* _PROBLEM DETAILS_: Echo the lines of the records that begin at the line containing "At what (x,y)" and stop after the line containing "Looking at the". Leave out the pictures.
** MATERIAL TO PROCESS follows **
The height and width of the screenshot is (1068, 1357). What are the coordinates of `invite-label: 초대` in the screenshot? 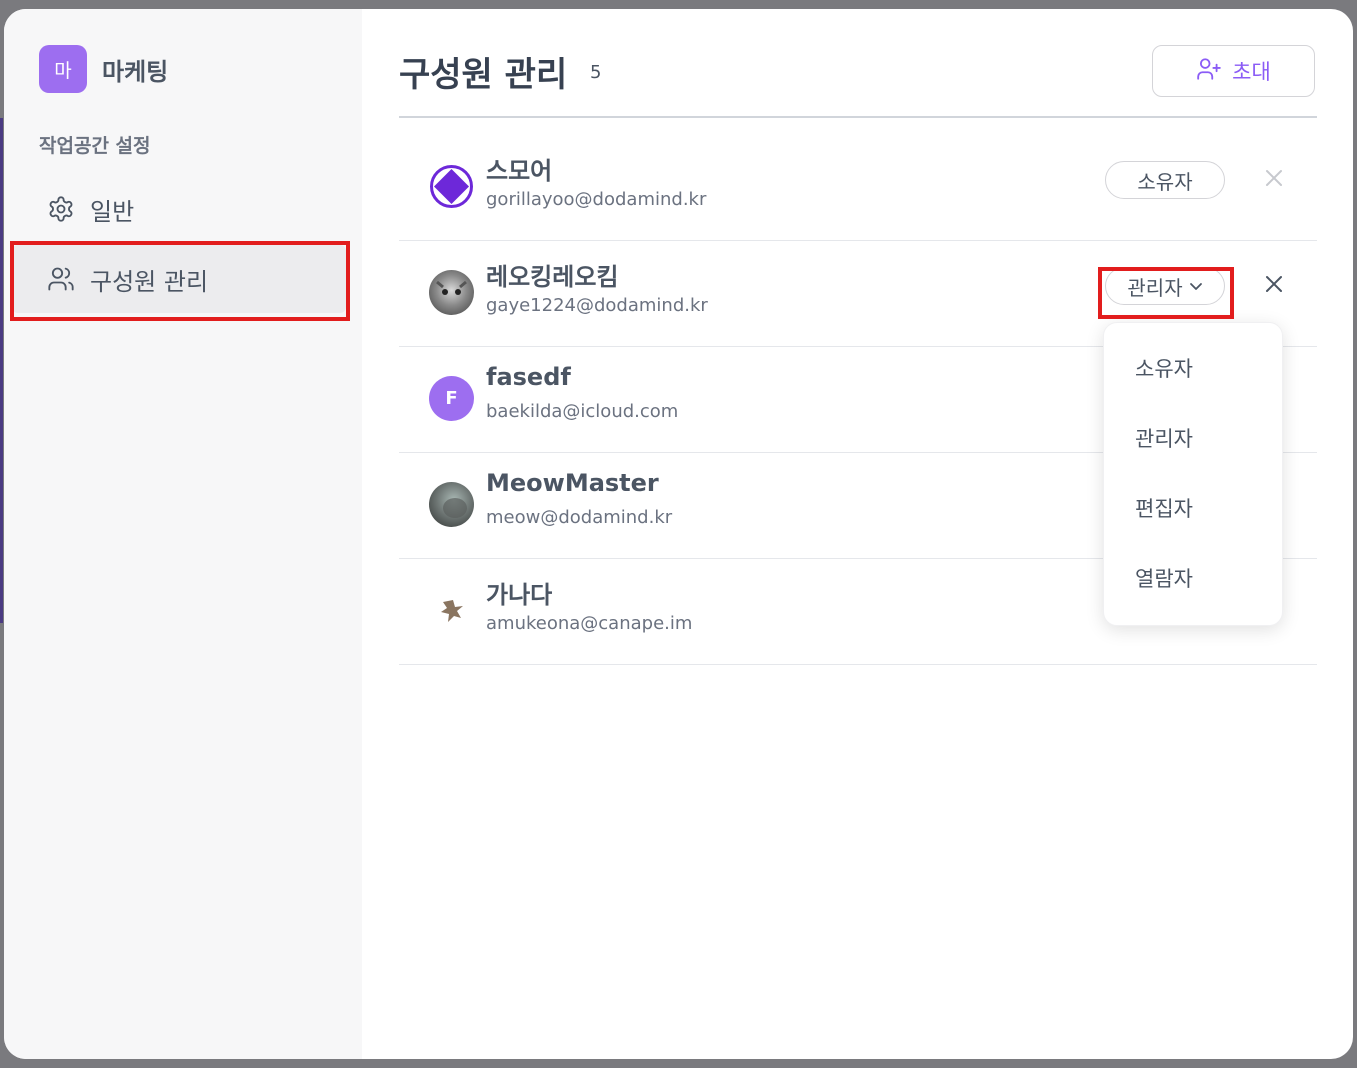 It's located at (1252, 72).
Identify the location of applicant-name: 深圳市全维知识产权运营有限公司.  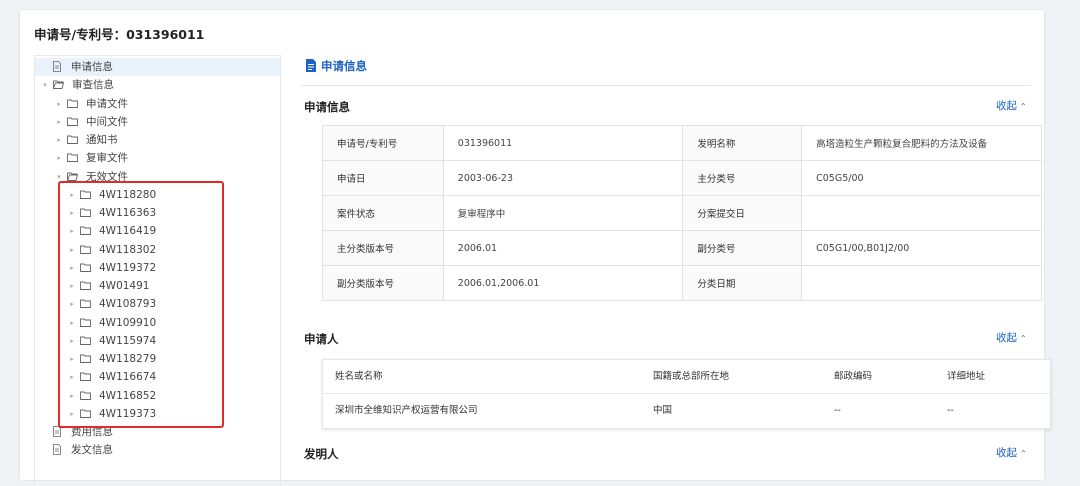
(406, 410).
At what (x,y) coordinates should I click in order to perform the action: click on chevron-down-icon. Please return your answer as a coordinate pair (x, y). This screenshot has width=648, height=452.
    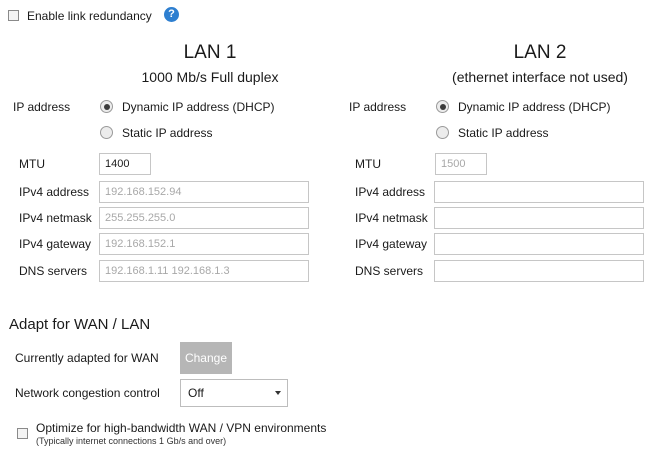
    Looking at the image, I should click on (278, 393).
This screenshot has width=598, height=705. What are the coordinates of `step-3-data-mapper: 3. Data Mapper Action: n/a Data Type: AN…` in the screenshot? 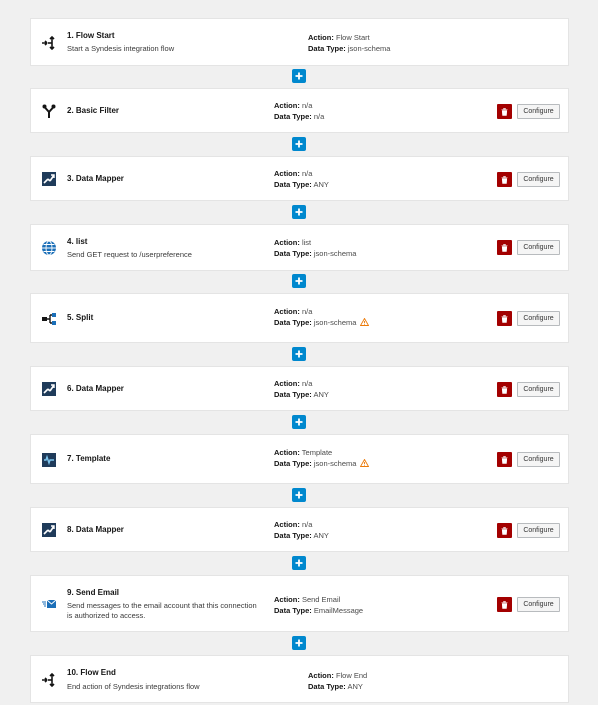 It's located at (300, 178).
** End of MATERIAL TO PROCESS **
* _SOLUTION TO THIS PROBLEM_:
At what (x,y) coordinates should I click in order to perform the action: click on chevron-down-icon. Please return your answer as a coordinate pair (x, y). This screenshot has width=648, height=452.
    Looking at the image, I should click on (278, 393).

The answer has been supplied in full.